▶ **PAGE EXCERPT**:
------------------------------

|GOMEZ-CASANOVAS, NURIA - University Of Illinois|
|HUDIBURG, TARA - University Of Illinois|
|PARTON, WILLIAM - Colorado State University|
|DELUCIA, EVAN - University Of Illinois|
Submitted to: Global Change Biology
Publication Type: Peer Reviewed Journal
Publication Acceptance Date: 12/1/2015
Publication Date: 4/1/2016
Citation: Gomez-Casanovas, N., Hudiburg, T., Bernacchi, C.J., Parton, W., DeLucia, E. 2016. Nitrogen deposition and greenhouse gas emissions from grasslands: uncertainties and future directions. Global Change Biology. 22:1348-1360.

------------------------------

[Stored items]
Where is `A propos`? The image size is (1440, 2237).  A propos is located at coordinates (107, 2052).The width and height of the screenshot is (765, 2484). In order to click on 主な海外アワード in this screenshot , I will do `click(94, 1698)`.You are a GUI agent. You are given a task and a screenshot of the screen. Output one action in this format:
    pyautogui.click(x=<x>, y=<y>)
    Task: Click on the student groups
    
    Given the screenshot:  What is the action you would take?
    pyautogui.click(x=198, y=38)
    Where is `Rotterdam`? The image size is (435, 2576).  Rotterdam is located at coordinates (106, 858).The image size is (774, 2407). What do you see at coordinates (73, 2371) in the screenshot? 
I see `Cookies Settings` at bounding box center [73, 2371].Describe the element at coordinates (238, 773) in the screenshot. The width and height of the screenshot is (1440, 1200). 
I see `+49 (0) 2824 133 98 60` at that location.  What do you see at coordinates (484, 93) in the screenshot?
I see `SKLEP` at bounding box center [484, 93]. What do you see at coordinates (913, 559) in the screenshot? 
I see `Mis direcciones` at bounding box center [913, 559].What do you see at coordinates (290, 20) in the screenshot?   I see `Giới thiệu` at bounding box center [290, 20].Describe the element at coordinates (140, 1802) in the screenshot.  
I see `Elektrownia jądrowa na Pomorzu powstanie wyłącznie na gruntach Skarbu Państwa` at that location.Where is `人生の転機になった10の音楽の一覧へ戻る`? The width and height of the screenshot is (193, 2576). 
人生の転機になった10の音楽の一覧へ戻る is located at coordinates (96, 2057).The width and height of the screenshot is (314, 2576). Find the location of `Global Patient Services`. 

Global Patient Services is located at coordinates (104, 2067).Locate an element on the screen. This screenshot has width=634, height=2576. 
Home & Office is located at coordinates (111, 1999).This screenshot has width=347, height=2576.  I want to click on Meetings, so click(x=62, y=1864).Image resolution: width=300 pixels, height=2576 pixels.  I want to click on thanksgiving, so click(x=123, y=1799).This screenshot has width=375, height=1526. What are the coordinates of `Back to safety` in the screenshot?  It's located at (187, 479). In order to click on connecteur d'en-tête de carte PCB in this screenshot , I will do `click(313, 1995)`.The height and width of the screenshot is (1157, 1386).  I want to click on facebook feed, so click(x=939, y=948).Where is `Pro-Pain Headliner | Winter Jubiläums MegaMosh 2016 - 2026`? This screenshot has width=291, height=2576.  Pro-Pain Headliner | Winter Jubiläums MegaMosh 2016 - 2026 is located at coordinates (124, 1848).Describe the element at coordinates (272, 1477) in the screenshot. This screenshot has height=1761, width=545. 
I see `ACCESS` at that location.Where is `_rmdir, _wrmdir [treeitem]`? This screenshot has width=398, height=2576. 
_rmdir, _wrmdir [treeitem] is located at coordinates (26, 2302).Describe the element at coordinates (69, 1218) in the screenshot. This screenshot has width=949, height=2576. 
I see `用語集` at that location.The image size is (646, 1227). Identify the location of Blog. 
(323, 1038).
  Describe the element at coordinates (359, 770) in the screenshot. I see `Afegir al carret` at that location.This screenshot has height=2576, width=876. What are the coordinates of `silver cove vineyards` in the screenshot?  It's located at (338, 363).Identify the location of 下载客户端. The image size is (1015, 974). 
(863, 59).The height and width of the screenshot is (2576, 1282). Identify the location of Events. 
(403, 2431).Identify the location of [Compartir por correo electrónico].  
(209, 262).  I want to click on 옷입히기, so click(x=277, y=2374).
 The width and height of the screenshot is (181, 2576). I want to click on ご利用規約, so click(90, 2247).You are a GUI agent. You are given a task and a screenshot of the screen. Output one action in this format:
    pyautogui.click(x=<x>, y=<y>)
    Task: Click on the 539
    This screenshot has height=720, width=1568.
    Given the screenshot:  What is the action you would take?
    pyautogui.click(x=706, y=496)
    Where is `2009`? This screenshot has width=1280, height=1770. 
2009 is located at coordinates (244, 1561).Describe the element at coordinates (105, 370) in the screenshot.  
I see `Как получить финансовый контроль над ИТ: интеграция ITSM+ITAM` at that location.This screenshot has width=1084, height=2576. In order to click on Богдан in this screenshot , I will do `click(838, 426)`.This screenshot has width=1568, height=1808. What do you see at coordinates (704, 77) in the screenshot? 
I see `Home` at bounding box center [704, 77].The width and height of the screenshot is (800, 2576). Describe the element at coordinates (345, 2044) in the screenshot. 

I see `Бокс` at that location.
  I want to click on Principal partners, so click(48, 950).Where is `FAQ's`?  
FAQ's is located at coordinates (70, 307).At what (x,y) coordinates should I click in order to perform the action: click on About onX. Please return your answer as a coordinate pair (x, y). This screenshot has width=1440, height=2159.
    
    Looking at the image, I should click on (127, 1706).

------------------------------

▶ **ACTION ITEM A**:
According to the publication record, which university is William Parton affiliated with?
▶ **ACTION ITEM B**:
Rewrite the paragraph beginning "Citation: Gomez-Casanovas" from the publication record as a list.
The items have no connection to the publication record.

▶ **EXERCISE RESULT A**:
Colorado State University

▶ **EXERCISE RESULT B**:
- Authors: N. Gomez-Casanovas, T. Hudiburg, C.J. Bernacchi, W. Parton, E. DeLucia
- Year: 2016
- Title: Nitrogen deposition and greenhouse gas emissions from grasslands: uncertainties and future directions
- Journal: Global Change Biology
- Volume and pages: 22:1348-1360